The copy you return should hold only the lines from the top of the data below through the line with "Image resolution: width=859", each duplicated exactly and with no pictures.

[Stored data entries]
____________________
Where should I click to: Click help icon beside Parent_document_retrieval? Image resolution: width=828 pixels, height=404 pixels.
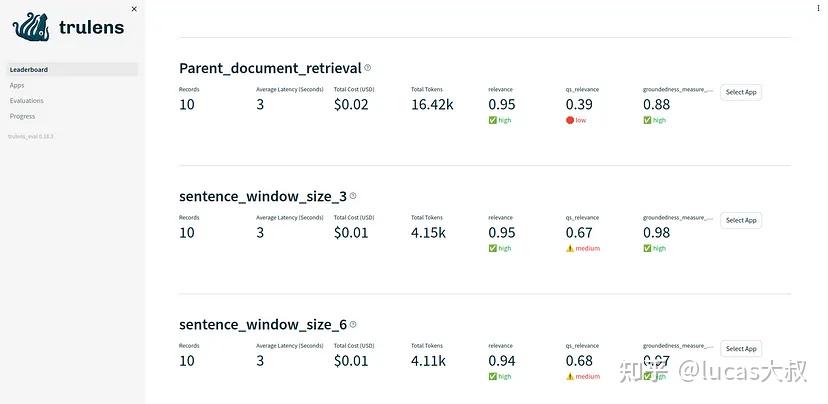pyautogui.click(x=368, y=68)
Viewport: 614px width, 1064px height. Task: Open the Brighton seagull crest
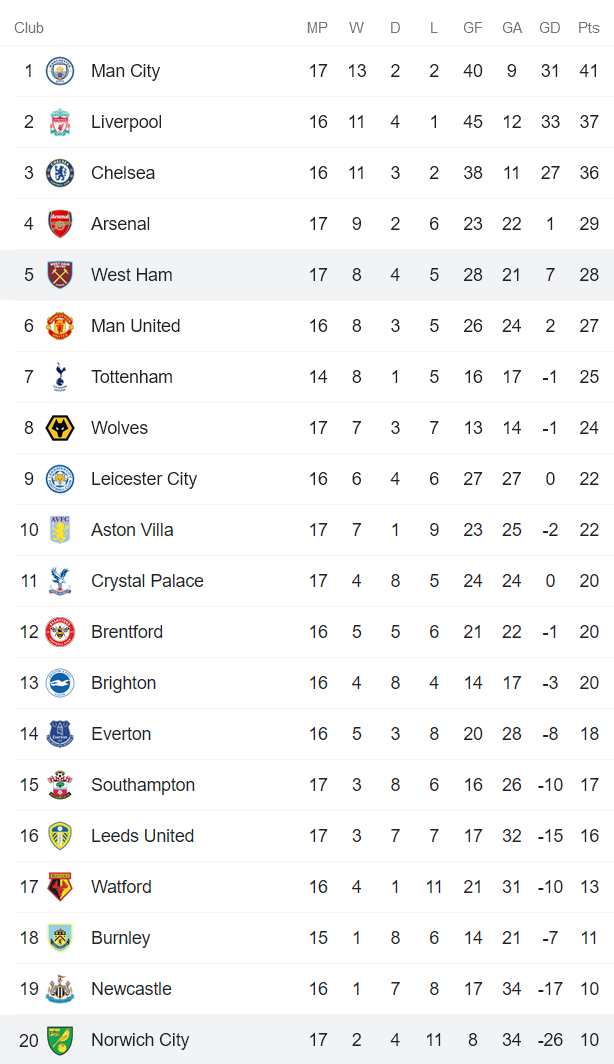click(60, 683)
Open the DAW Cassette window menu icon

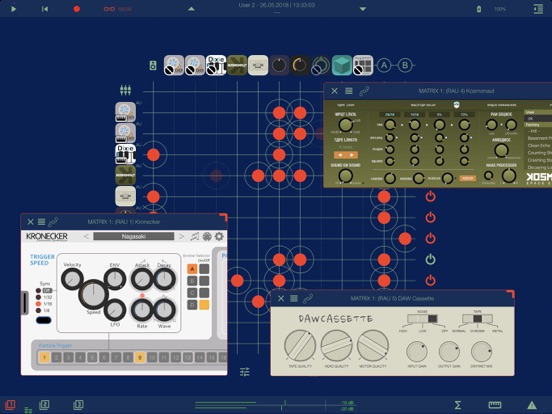tap(294, 299)
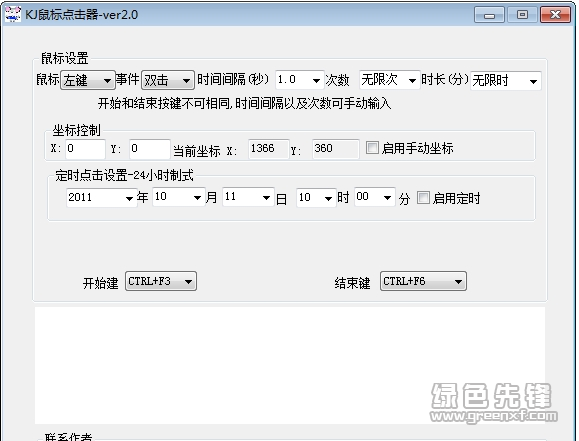The image size is (579, 441).
Task: Expand the 时长(分) 无限时 dropdown
Action: 506,81
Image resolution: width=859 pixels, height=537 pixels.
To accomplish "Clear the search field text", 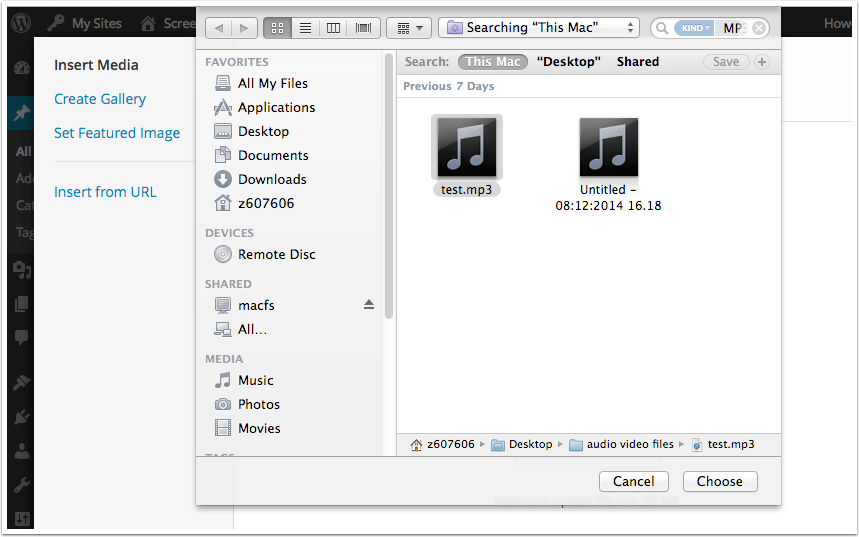I will point(759,28).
____________________
Exercise answer |
Where should I click to: Click help icon beside Parent_document_retrieval? Image resolution: width=828 pixels, height=404 pixels.
pyautogui.click(x=368, y=68)
Viewport: 614px width, 1064px height. Task: Open the Brighton seagull crest
click(60, 683)
Open the DAW Cassette window menu icon

tap(294, 299)
The image size is (579, 441).
Task: Expand the 时长(分) 无限时 dropdown
Action: 506,81
Image resolution: width=859 pixels, height=537 pixels.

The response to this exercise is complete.